À 14 heures, il se réveilla en sursaut.

— Plus de cours aujourd’hui… Il est temps de rentrer.

Ce soir-là, il y avait le match amical Côte d’Ivoire – Maroc. Les Éléphants l’avaient emporté 2-0. Les rues étaient en feu, les klaxons hurlaient partout. Wilfried rentra à 23 heures, vidé. Dès qu’il francha le seuil, il ferma la porte à clé, s’effondra sur son lit tout habillé et sombra.

Driiiing ! Driiiing !

Son téléphone vibra. Il décrocha, la voix rauque de sommeil.

— Allô ? C’est qui ? — C’est Mamadou. Un de mes autres numéros. J’vais aller droit au but. — Vas-y. — T’es distant avec tout le monde, surtout avec Orianne. T’arrives pas à te remettre d’une déception amoureuse et tu nous fais de la peine, là. Wilfried sentit l’adrénaline monter d’un coup. — Donc tu me réveilles à cette heure-là pour me faire la morale ? Venant d’un don Juan comme toi, c’est riche. Vas-y, prends Orianne, elle est à toi. — Tu peux mentir à tout le monde, mais pas à moi. Tu te caches derrière un mur. Ton insensibilité, ta froideur… c’est juste que tu refuses de lâcher prise. Je sais que tu tiens encore à elle. — La discussion est close. Je ferai l’effort d’être moins distant, juste pour te prouver que mes sentiments pour Orianne ne sont que du vent.

Il raccrocha, le cœur battant, puis appela immédiatement Orianne.

— Allô ? C’est Wilfried. Je suis désolé d’avoir été froid et distant ces derniers temps. Je vais essayer de changer. — Ok… Dans ce cas, tu viens toujours samedi pour m’aider en électronique ? — Oui, ça marche.

Samedi matin.

Wilfried, pantalon, chemise propre, ordinateur sous le bras, était assis dans une salle de licence 1 déserte – il y avait des marqueurs et un tableau, parfait pour expliquer.

Une voix derrière lui.

— Devine qui c’est !

Deux mains douces lui couvrirent les yeux.

— Arrête, on est là pour bosser, pas pour jouer…

Elle retira ses mains. Il se retourna.

Et resta bouche bée.

Orianne.
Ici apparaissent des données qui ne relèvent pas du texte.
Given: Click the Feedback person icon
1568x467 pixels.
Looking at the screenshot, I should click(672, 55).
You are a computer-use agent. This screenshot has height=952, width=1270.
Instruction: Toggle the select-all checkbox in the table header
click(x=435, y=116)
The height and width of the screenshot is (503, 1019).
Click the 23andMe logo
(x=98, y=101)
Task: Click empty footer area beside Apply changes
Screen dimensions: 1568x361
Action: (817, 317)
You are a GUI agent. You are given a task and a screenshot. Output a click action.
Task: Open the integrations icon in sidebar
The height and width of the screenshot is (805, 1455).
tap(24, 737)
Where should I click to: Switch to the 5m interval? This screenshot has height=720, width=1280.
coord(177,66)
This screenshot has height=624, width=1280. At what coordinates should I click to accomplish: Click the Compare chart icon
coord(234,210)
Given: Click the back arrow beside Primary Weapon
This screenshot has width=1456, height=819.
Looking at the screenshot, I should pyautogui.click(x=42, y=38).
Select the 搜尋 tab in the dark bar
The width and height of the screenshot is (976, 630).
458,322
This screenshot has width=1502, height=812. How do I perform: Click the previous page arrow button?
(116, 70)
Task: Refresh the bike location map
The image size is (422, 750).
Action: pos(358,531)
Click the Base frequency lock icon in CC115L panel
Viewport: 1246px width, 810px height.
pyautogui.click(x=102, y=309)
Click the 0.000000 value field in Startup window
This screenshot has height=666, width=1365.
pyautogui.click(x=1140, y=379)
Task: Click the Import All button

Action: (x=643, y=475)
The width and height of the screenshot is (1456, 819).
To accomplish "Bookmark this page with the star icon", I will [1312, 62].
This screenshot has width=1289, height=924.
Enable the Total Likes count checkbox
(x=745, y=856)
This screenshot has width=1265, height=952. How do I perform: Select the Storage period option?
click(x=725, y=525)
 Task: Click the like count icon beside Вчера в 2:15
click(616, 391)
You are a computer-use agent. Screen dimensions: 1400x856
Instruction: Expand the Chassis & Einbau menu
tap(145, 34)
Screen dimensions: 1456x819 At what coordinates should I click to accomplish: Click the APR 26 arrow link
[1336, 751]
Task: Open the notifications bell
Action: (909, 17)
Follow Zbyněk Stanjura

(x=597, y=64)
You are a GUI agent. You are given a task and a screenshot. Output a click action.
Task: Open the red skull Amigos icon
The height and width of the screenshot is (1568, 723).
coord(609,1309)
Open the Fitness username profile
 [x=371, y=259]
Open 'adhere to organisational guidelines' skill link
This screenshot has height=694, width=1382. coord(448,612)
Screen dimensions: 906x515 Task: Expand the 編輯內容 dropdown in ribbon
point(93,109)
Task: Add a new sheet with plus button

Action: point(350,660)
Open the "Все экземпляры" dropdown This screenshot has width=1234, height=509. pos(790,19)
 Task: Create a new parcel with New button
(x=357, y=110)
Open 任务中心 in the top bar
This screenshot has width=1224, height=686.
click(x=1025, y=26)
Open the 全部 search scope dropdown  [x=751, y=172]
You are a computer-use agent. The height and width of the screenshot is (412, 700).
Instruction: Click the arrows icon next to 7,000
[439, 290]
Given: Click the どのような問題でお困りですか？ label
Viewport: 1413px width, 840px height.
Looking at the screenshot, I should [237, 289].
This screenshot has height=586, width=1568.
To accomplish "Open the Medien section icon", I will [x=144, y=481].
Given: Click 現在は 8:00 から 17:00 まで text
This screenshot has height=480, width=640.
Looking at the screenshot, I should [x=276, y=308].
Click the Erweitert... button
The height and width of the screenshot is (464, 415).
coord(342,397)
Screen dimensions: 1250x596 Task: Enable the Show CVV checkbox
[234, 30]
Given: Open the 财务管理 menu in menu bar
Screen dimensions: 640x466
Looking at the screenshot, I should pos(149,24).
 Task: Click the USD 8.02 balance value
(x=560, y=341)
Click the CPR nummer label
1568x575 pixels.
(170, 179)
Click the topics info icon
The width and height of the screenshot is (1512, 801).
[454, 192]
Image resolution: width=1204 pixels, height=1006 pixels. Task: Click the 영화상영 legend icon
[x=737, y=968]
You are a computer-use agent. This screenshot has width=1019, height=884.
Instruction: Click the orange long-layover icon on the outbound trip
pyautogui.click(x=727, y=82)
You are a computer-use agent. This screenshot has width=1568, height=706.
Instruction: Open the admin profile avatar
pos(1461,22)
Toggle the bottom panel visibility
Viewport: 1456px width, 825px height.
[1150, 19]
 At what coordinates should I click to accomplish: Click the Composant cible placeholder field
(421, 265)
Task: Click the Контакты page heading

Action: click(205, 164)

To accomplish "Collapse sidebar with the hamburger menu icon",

Robe blanche fluide qui tombait juste au-dessus des genoux, sac à dos au lieu du sac à main habituel, cheveux nattés avec soin. Elle ressemblait à une princesse africaine sortie tout droit d’un conte. Ses yeux ne pouvaient plus la lâcher.

Il se ressaisit, se leva, commença à écrire les premiers exercices au tableau.

À pas de chat, elle s’approcha par derrière et l’enlaça par la taille. Il sursauta, raide comme un piquet.

— Mais qu’est-ce qui te prend ? T’es pas comme d’habitude… — Tu as toujours voulu ça, non ? murmura-t-elle en se plaçant face à lui. — Voulu quoi ? — Ça.

Elle attrapa son visage à deux mains et l’embrassa.

Il se réveilla en sursaut.

7 heures du matin. On était samedi. Il pleuvait des cordes. Ses petits frères et sa sœur dormaient encore – le week-end, il désactivait son alarme infernale.

Le cœur battant, il attrapa son téléphone et envoya un message à Orianne :

[Désolé, il pleut à verse, je ne pourrai pas venir aujourd’hui.]

Debout devant le miroir de la chambre, il fixait son reflet, trempé de sueur.

— C’était un rêve prémonitoire… ou juste un fantasme d’un mec qui n’a toujours pas tourné la page ?

Ni son esprit critique, ni l’image dans la glace n’avaient de réponse à lui donner.